Elle a été inaugurée ces jours-ci par un ministre. Elle est internationale, s'il vous plaît; et c'est la première du genre. On lui a livré la moitié de l'immense rez-de-chaussée du Grand Palais. Elle l'emplit fort bien.

--Une Exposition de l'Emballage? Vous voulez rire. Cela ne saurait intéresser que les commerçants, les entrepreneurs de transports, les commissionnaires... et les emballeurs!

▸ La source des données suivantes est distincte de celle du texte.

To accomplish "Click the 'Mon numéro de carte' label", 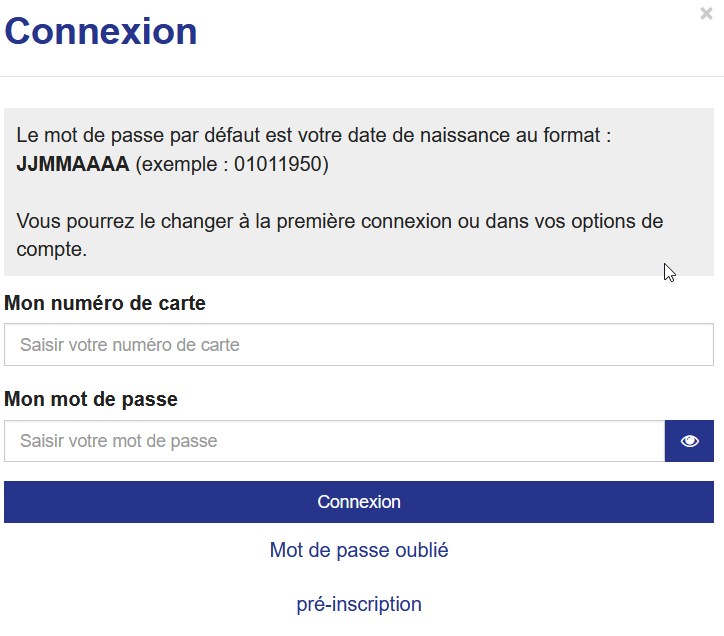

A quoi je répondrai qu'une Exposition qui n'intéresserait «que les commerçants» intéresserait déjà bien du monde, et que ce ne serait pas avoir perdu son temps que de l'entreprendre. Mais non! l'Exposition de l'Emballage vaut d'être visitée par tout le monde. Elle est amusante; elle est instructive; elle est pleine d'imprévu; veut-on toute ma pensée? Elle est spirituelle; et je m'y suis infiniment diverti.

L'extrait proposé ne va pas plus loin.